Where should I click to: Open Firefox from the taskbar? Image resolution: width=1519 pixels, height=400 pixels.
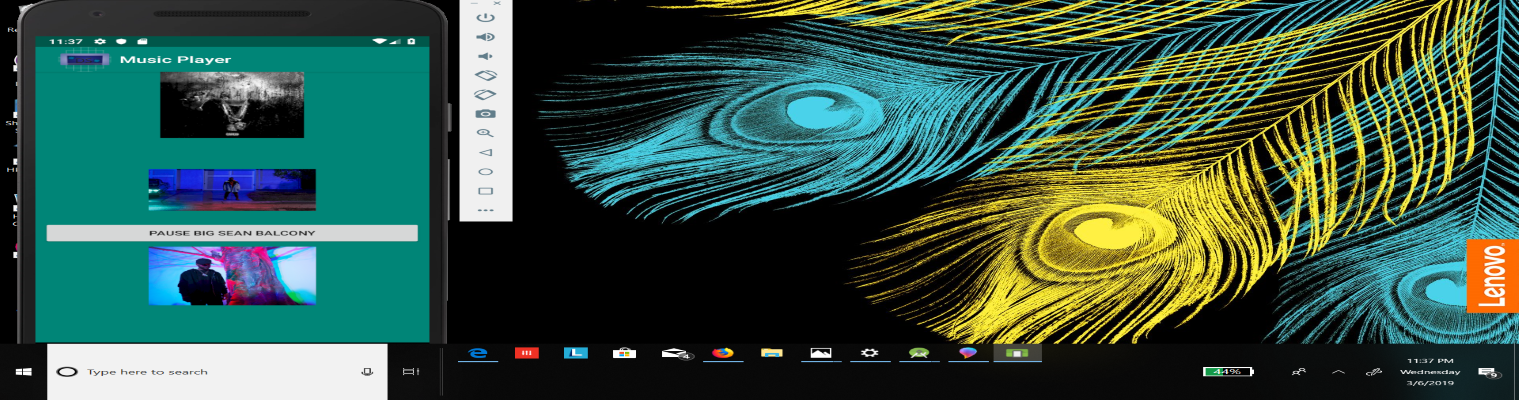[x=722, y=353]
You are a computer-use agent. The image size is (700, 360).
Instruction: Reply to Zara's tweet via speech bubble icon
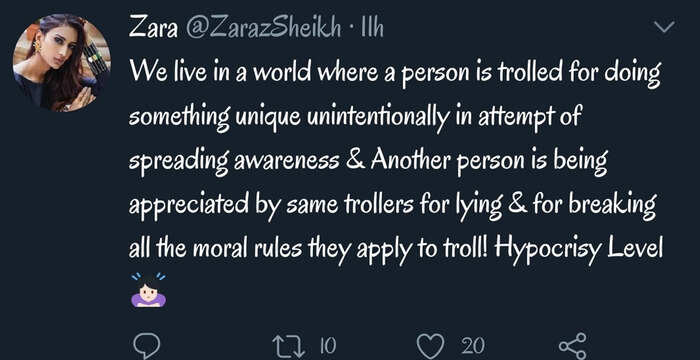147,346
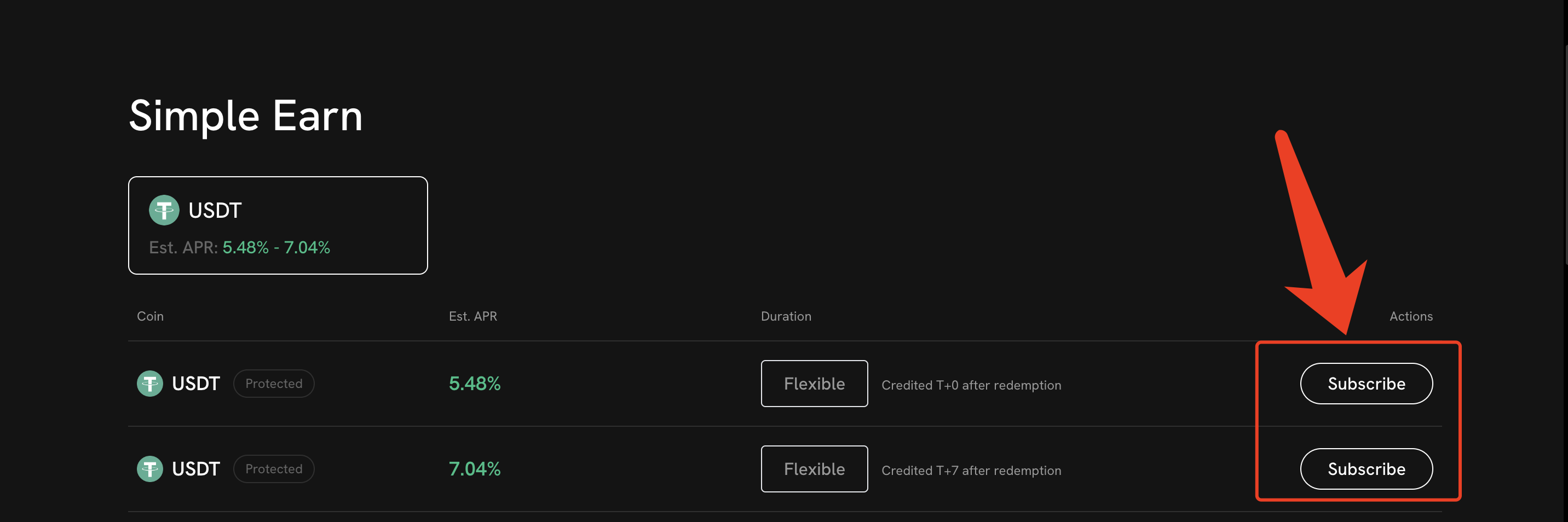
Task: Click the Protected badge in first row
Action: [274, 384]
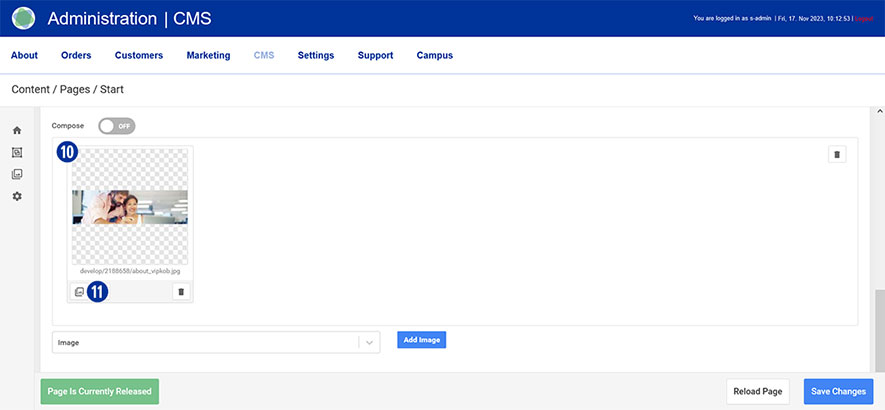Click the image picker icon under thumbnail
Screen dimensions: 885x410
click(x=80, y=292)
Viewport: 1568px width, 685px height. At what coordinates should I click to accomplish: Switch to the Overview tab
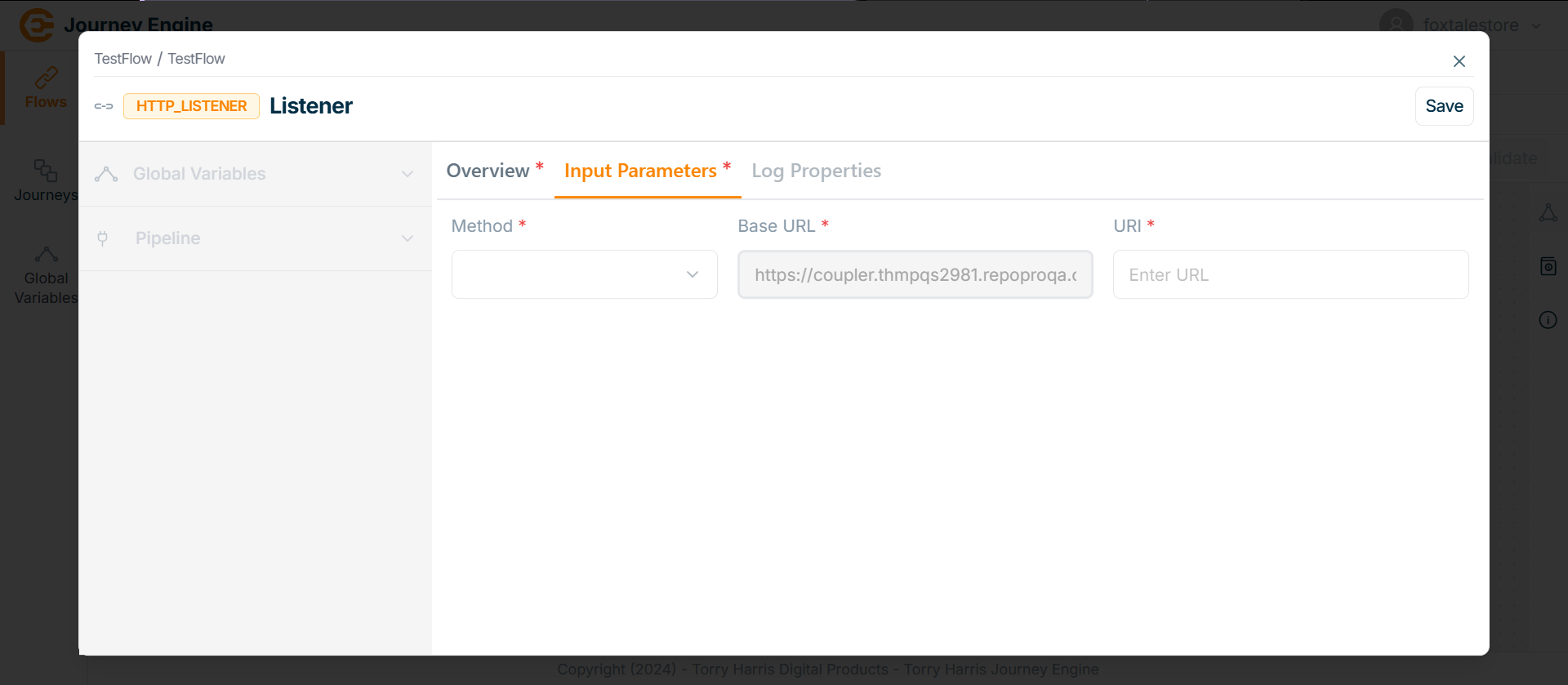pos(488,171)
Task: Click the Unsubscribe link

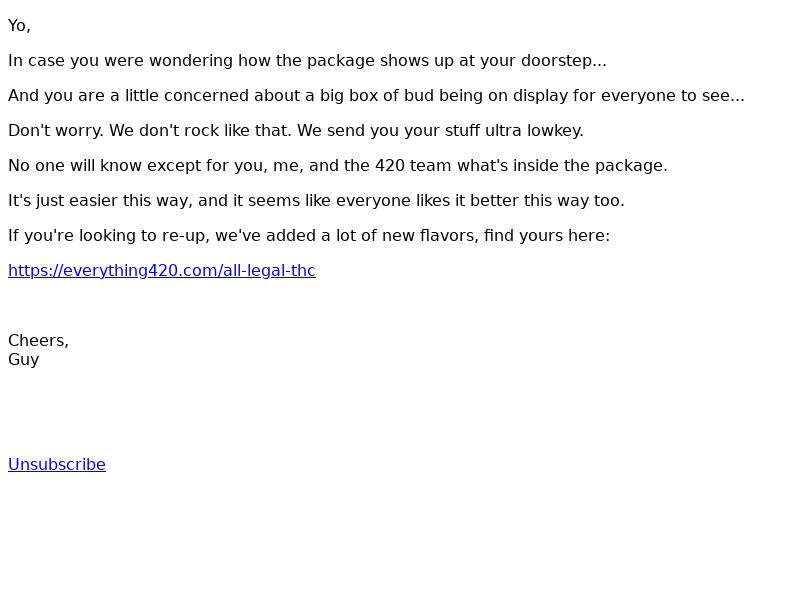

-----

Only the lines from the top of the data through the line with "You are a computer-use" should be quoted, exactly and with both ends kept; skip the pictures.

Where should I click to: Open Firefox from the taskbar? Image resolution: width=1519 pixels, height=400 pixels.
[x=722, y=353]
You are a computer-use agent. The image size is (700, 360).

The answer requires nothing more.